(Exercise description):
What is needed is every line of the material that contains "tweet".

(Input for this task):
[Start of Attachment]

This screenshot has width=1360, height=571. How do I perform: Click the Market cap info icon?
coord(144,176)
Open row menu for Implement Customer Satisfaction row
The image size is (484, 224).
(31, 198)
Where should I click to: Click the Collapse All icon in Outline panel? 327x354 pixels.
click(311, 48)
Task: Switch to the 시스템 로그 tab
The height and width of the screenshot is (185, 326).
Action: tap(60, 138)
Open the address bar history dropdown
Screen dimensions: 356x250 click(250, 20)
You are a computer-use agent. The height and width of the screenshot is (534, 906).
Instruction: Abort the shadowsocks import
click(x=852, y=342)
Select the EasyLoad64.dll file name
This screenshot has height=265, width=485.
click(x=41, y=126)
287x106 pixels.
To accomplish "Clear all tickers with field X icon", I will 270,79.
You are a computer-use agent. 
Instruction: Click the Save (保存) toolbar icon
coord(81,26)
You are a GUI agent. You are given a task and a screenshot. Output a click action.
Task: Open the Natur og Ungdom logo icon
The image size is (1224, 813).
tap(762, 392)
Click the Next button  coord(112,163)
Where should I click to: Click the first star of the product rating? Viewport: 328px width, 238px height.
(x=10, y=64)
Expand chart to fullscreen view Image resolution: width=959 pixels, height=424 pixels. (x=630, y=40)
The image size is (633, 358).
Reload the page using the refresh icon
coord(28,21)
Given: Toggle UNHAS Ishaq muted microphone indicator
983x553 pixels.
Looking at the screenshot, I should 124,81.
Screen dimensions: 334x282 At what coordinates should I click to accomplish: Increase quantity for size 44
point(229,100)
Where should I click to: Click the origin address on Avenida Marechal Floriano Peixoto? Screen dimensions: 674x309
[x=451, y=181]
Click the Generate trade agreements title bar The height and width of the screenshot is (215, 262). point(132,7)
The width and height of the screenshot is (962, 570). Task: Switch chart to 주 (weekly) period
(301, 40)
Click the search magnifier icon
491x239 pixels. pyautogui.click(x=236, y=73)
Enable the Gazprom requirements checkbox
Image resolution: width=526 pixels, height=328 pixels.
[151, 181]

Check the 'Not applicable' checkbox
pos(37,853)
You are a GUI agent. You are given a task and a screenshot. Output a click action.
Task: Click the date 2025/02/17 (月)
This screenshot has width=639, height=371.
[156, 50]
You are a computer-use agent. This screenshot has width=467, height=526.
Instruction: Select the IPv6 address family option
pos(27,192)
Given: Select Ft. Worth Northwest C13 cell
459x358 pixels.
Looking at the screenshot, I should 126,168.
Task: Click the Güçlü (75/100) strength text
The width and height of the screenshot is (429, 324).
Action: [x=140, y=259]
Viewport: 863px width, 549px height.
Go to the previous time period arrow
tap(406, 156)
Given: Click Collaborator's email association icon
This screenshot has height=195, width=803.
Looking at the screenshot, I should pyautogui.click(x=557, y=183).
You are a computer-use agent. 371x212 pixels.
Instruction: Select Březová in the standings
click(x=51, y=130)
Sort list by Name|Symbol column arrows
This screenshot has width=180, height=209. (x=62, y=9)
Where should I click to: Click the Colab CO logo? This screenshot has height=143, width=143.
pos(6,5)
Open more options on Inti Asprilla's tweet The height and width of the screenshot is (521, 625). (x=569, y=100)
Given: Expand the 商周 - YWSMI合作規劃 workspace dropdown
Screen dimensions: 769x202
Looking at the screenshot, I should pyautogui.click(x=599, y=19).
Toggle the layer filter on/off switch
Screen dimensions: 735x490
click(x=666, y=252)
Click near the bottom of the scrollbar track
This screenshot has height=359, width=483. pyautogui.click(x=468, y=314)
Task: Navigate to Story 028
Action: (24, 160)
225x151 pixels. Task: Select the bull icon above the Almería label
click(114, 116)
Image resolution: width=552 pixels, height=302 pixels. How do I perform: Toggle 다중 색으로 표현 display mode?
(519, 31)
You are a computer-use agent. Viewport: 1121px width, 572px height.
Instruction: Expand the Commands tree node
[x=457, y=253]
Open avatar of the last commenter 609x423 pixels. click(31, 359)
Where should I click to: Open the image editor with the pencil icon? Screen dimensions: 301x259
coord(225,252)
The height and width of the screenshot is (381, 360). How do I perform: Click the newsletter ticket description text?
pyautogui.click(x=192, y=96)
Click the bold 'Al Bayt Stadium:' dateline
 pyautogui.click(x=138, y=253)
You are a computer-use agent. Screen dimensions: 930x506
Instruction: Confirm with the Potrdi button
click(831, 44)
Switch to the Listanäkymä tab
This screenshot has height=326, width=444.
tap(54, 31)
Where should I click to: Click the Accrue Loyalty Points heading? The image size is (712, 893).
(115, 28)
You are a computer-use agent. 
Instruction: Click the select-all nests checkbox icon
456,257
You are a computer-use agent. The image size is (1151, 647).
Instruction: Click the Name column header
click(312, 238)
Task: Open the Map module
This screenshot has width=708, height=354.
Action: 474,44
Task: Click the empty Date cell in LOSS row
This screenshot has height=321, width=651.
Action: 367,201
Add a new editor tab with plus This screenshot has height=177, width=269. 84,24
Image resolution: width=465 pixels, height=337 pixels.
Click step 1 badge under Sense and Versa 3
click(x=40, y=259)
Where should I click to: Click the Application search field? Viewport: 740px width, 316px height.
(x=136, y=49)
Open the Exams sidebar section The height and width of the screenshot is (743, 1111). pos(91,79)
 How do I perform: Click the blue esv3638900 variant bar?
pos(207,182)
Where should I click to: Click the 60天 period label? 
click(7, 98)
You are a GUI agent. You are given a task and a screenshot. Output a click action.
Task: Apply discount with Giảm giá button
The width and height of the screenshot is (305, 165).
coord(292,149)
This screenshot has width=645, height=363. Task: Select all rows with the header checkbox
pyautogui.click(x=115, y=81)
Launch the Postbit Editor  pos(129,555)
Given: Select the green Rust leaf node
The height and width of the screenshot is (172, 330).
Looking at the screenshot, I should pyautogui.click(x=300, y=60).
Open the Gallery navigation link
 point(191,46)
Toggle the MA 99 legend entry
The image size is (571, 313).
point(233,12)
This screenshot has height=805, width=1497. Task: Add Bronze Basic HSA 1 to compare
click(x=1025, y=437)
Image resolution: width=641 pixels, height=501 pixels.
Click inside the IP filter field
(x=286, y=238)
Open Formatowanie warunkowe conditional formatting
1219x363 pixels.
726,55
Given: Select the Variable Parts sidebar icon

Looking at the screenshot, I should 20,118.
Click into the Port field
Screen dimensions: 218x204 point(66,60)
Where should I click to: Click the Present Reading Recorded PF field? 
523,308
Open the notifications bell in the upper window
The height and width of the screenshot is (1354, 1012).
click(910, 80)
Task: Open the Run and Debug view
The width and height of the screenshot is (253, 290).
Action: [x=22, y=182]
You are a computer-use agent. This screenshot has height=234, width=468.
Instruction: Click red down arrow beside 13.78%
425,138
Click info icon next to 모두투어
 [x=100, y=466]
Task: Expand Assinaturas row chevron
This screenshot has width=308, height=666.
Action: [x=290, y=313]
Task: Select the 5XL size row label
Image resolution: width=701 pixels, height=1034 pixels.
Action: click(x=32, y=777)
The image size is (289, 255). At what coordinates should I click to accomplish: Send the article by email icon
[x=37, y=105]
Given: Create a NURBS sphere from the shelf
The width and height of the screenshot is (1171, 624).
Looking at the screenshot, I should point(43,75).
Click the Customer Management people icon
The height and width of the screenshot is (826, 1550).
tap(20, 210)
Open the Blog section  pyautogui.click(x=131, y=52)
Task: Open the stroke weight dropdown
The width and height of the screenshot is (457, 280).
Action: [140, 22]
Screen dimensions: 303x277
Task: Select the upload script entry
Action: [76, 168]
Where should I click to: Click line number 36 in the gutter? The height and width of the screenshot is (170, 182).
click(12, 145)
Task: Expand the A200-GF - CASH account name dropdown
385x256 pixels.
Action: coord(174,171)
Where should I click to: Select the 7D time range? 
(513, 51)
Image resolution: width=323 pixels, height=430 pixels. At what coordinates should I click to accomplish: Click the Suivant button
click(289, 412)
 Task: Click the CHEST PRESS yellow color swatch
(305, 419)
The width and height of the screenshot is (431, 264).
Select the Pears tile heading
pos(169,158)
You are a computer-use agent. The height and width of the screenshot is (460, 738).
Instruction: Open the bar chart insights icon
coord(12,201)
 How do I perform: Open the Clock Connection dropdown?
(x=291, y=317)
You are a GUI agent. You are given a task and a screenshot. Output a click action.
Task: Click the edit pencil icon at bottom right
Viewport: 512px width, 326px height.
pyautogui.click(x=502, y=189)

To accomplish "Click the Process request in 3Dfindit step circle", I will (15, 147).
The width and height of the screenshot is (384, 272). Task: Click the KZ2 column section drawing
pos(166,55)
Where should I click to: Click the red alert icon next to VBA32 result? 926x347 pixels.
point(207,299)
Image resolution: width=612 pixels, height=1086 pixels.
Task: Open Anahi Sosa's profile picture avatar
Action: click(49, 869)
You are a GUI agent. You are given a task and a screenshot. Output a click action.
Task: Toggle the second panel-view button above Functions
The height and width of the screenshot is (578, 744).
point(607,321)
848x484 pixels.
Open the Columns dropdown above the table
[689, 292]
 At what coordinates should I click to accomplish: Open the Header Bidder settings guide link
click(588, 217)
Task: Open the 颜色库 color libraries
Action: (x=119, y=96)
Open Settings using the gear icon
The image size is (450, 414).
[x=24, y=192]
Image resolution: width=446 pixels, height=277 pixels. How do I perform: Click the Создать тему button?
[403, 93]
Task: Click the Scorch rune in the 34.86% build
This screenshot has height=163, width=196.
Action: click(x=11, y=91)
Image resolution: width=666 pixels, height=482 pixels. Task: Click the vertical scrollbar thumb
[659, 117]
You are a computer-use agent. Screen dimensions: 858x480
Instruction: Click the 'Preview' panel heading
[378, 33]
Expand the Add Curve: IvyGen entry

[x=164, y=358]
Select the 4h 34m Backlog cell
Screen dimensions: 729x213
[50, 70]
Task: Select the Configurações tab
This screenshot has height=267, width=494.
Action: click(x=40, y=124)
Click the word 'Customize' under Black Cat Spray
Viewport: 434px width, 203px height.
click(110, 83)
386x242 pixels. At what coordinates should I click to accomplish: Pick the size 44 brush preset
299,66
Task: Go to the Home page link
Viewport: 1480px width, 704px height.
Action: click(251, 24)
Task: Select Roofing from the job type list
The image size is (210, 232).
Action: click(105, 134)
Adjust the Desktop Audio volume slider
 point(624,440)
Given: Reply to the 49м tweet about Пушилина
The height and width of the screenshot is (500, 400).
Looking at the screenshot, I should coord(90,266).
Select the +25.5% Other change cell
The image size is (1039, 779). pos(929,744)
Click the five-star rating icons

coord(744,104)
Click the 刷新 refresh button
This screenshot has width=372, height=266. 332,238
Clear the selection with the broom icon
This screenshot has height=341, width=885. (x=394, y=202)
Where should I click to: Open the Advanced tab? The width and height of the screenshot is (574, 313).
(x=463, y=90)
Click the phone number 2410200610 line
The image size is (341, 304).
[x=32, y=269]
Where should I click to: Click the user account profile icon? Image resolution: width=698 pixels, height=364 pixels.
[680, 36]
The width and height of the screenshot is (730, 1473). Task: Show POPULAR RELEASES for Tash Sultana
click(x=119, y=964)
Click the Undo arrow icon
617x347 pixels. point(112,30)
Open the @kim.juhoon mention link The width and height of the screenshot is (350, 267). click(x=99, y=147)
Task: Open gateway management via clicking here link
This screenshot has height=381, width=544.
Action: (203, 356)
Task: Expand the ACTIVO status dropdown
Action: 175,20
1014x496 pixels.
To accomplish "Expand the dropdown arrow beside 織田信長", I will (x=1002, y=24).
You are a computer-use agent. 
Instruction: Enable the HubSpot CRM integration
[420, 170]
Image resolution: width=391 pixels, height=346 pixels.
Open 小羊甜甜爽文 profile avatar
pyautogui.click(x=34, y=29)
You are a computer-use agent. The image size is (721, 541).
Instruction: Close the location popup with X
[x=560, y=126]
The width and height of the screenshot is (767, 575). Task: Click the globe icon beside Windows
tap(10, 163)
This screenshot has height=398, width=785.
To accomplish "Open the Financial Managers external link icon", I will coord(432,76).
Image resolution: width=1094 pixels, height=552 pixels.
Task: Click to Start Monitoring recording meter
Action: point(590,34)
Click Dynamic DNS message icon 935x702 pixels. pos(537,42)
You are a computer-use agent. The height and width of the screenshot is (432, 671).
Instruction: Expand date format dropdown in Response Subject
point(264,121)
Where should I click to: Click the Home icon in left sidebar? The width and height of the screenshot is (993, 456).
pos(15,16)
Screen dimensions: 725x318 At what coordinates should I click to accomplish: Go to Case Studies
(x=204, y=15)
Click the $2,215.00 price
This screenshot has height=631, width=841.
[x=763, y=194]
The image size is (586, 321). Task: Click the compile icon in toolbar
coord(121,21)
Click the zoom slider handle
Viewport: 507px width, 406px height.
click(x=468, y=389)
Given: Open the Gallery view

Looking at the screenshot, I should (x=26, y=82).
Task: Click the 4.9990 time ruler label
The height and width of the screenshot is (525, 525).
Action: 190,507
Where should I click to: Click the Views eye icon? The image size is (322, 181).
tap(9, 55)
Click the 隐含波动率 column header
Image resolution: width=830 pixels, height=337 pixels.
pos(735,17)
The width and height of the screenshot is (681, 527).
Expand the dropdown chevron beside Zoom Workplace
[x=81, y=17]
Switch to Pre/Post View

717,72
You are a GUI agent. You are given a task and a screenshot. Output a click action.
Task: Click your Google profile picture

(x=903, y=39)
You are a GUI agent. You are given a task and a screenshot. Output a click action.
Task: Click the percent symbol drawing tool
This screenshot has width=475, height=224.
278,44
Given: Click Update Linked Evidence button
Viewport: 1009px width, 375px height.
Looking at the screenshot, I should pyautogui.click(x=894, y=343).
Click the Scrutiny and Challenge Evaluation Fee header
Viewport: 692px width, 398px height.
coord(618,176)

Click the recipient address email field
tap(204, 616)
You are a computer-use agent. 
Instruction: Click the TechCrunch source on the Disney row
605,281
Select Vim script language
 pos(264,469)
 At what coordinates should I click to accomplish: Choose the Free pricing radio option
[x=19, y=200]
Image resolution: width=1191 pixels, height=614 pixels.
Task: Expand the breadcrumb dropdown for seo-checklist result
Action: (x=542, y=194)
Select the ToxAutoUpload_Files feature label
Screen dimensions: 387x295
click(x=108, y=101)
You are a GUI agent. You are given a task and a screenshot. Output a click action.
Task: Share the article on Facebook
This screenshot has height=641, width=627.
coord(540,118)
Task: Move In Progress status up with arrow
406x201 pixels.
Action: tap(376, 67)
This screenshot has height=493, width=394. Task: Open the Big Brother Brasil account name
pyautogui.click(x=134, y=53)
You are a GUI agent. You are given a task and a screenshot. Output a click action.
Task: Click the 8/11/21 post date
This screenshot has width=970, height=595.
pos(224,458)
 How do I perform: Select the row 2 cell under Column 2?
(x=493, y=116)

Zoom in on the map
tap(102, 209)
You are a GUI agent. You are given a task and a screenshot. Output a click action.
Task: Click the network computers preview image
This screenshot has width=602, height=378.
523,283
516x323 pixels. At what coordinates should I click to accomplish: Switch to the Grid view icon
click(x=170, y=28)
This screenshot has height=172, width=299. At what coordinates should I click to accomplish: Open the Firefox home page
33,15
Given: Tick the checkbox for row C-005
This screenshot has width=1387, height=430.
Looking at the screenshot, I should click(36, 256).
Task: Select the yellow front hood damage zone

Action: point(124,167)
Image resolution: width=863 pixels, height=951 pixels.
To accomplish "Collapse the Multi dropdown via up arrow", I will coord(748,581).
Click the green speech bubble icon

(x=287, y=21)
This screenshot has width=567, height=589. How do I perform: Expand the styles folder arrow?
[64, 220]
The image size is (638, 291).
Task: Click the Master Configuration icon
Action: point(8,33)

[End of Attachment]

(Written solution):
Open more options on Inti Asprilla's tweet The height and width of the screenshot is (521, 625). (x=569, y=100)
Given: Reply to the 49м tweet about Пушилина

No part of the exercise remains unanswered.